= SOURCE EXCERPT =
# how do you convert a tank size in gallons to inches?



## Metal_face (Oct 2, 2008)

just wondering as a lot of care sheets say you need a 10 gallon, 20 gallon tank etc and i was wondering how that converts to inches.

thanks


----------



## J-Dee (Jan 14, 2008)

i think there is an online converter for it if you google it hun : victory:


----------



## blackdragon (Jun 27, 2008)

Aquarium and Fish Tank Volume Calculator
this is a good one and has some other converters on there too


----------



## Axel01 (Jun 14, 2008)

blackdragon said:


> Aquarium and Fish Tank Volume Calculator
> this is a good one and has some other converters on there too



it's good but you can't enter 10 gallons and get 24*18*18.

I guess you just have to enter various dimensions until you get the right answer.

Why folks cannot just say 45*45*60 cm/ inches at least you get an idea.. 10 gallons could be a 10 gallon sphere. Interesting but unlikely.


----------



## Faybert (Sep 29, 2008)

Metalface is asking because I asked him this question as I was looking at the possibility of getting a pacman frog and I had read various care sheets that suggested a 10 gallon tank, but this wasn't helpful as i wanted dimensions.


----------



## Axel01 (Jun 14, 2008)

Faybert said:


> Metalface is asking because I asked him this question as I was looking at the possibility of getting a pacman frog and I had read various care sheets that suggested a 10 gallon tank, but this wasn't helpful as i wanted dimensions.


Gotcha.

there's been a few recent threads about pacmans recently. I've got an idea that 45*45*60 exo terra is pretty good. Perhaps a bit tall, Pacmans are not big on climbing.

Metalface has got a good point though. You read on a lot of sites that a 10 gallon is OK for such and such a species. And you have no idea how big, long, tall, wide????.


----------



## SuperTed (Apr 19, 2007)

Perfecto Aquarium Chart this is a good chart for getting rough sizes!


----------



## blackdragon (Jun 27, 2008)

Items in a dataset

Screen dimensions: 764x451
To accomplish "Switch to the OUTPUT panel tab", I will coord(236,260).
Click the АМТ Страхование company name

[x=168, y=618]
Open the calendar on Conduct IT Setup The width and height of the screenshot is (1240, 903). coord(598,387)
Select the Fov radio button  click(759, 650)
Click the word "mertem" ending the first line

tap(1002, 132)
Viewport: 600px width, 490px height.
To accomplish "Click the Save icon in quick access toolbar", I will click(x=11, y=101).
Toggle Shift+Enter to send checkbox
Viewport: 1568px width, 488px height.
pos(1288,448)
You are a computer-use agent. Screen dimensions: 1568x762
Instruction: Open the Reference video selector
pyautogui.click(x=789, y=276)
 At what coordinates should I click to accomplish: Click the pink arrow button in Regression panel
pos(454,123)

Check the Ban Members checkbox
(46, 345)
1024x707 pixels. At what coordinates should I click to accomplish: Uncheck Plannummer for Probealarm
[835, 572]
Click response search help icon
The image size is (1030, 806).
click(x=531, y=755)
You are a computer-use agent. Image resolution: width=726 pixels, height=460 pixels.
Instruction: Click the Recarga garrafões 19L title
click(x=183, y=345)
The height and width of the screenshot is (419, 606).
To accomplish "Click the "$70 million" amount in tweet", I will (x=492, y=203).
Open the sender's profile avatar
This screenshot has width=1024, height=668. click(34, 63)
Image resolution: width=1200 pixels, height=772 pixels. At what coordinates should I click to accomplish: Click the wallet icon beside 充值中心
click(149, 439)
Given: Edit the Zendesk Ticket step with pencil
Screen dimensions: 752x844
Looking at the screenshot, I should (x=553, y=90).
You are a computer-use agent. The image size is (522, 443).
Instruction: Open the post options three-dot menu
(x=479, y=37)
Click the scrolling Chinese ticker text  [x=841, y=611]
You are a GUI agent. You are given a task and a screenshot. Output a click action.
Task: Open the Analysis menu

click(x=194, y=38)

= REQUIRED WORK =
Repeat the forum thread above about converting tank sizes from gallons to inches, in full and word for word.

= CORRECT RESPONSE =
# how do you convert a tank size in gallons to inches?



## Metal_face (Oct 2, 2008)

just wondering as a lot of care sheets say you need a 10 gallon, 20 gallon tank etc and i was wondering how that converts to inches.

thanks


----------



## J-Dee (Jan 14, 2008)

i think there is an online converter for it if you google it hun : victory:


----------



## blackdragon (Jun 27, 2008)

Aquarium and Fish Tank Volume Calculator
this is a good one and has some other converters on there too


----------



## Axel01 (Jun 14, 2008)

blackdragon said:


> Aquarium and Fish Tank Volume Calculator
> this is a good one and has some other converters on there too



it's good but you can't enter 10 gallons and get 24*18*18.

I guess you just have to enter various dimensions until you get the right answer.

Why folks cannot just say 45*45*60 cm/ inches at least you get an idea.. 10 gallons could be a 10 gallon sphere. Interesting but unlikely.


----------



## Faybert (Sep 29, 2008)

Metalface is asking because I asked him this question as I was looking at the possibility of getting a pacman frog and I had read various care sheets that suggested a 10 gallon tank, but this wasn't helpful as i wanted dimensions.


----------



## Axel01 (Jun 14, 2008)

Faybert said:


> Metalface is asking because I asked him this question as I was looking at the possibility of getting a pacman frog and I had read various care sheets that suggested a 10 gallon tank, but this wasn't helpful as i wanted dimensions.


Gotcha.

there's been a few recent threads about pacmans recently. I've got an idea that 45*45*60 exo terra is pretty good. Perhaps a bit tall, Pacmans are not big on climbing.

Metalface has got a good point though. You read on a lot of sites that a 10 gallon is OK for such and such a species. And you have no idea how big, long, tall, wide????.


----------



## SuperTed (Apr 19, 2007)

Perfecto Aquarium Chart this is a good chart for getting rough sizes!


----------



## blackdragon (Jun 27, 2008)